En Europe, l'an 2000 affichait un joyeux 11% de progression, alors que le parc diesel avoisine les 30%, dépassant même 50% dans des pays comme l'Autriche ou la Belgique. Ainsi, pour atteindre une vitesse de croisière concurrentielle sur le continent, certains constructeurs comme Honda ou Ford ont mis le turbo dans leur développement diesel.
Qu'est-ce qui a poussé la propre Helvétie à s'encanailler? La technologie bien sûr. Des progrès que vient provisoirement stimuler un aiguillon économique: comme l'an dernier à pareille époque, le litre de diesel est moins cher à la pompe que la sans-plomb. «Cette situation s'explique par un facteur saisonnier, détaille Philippe Cordonier de l'Union pétrolière. Le diesel a toujours été plus cher pour une question d'offre et de demande. Mais à l'approche de l'été, en raison de la "driving season" aux Etats-Unis, la demande en essence est plus forte que celle du diesel, son prix monte donc plus rapidement. Un effet encore renforcé ces dernières années par le manque de capacités américaines de raffinage et la hausse du dollar.» Pour les consommateurs qui cherchent à freiner leurs dépenses de carburant, le diesel a un autre argument dans le moteur: il consomme moins. Mais le véhicule est plus cher à l'achat.
En Suisse, le gazole n'a jamais bénéficié d'incitations fiscales contrairement à ce qui se passe dans de nombreux pays européens producteurs ou ayant cédé au lobby poids lourds qui eux roulent à 99% au diesel. La cause essentielle: ses atteintes à l'environnement et à la santé. Aujourd'hui, tout le monde s'accorde pour saluer l'arrivée de l'injection directe selon les techniques du «common rail» (Peugeot et d'autres) ou de la «Pumpe Düse» (VW) qui a permis une baisse de la consommation de carburant.
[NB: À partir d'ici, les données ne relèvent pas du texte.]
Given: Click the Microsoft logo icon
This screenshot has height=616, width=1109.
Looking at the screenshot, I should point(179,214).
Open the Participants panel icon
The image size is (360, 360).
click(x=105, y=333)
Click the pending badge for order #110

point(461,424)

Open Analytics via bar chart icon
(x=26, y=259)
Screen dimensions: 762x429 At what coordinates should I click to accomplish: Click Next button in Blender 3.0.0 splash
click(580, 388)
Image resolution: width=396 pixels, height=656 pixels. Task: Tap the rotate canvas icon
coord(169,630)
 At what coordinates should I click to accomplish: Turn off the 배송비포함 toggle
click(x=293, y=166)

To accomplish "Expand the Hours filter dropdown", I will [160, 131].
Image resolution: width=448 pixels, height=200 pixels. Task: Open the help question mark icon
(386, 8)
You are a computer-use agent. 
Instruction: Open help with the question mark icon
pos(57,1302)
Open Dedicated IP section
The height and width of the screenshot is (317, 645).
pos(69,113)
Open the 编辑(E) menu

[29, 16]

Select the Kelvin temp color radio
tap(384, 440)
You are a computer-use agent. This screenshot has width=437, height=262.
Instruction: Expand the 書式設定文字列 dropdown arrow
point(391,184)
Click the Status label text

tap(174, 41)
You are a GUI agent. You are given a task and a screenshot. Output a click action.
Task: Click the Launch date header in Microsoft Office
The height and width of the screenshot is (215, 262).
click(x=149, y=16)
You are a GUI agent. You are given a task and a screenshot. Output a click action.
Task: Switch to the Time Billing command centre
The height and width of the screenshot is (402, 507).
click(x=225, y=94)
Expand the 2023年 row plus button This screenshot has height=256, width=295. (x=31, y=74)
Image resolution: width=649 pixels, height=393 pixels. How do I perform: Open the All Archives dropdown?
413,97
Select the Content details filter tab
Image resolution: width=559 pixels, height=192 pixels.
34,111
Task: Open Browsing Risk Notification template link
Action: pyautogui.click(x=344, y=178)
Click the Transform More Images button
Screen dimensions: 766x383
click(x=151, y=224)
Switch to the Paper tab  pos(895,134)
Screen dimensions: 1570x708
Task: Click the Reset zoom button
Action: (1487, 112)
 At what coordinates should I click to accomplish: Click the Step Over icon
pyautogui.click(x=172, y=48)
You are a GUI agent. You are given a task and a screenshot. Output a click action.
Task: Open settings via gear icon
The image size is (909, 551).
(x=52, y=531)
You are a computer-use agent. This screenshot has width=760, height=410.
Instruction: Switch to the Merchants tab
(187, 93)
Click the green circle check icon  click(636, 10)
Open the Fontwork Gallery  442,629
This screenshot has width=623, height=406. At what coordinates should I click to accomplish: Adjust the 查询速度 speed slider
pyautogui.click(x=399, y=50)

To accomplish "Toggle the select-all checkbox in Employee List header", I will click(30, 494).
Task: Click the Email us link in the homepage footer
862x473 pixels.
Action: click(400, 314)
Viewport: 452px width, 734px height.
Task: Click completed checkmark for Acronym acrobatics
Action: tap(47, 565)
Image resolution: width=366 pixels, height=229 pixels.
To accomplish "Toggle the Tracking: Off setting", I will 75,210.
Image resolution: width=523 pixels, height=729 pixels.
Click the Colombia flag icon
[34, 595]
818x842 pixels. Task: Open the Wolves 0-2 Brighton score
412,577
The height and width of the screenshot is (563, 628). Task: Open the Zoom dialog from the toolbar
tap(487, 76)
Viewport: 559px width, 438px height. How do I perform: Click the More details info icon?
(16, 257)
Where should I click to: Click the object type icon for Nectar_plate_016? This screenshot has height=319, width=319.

Surtout depuis que les importateurs ont raté pour plus de la moitié l'objectif fixé par Berne qui était une réduction de 15% des émissions de CO2 pour les voitures de tourisme entre 1996 et 2001. Signe cependant encourageant, selon l'Association des importateurs suisses d'automobiles (AISA): l'an dernier on a frisé les 3% de baisse réglementaires. L'Association Transport et Environnement (ATE) secoue la tête et, fâchée par l'inefficacité des mesures volontaires, réclame une baisse de 8% par an ainsi que des mesures contraignantes. Respecter Kyoto signifie, rappelle-t-elle, faire passer la consommation annuelle des véhicules nouvellement immatriculés de 8,4 l/100 km, comme c'était le cas l'an dernier, à 4,5 litres/100 km d'ici 2010.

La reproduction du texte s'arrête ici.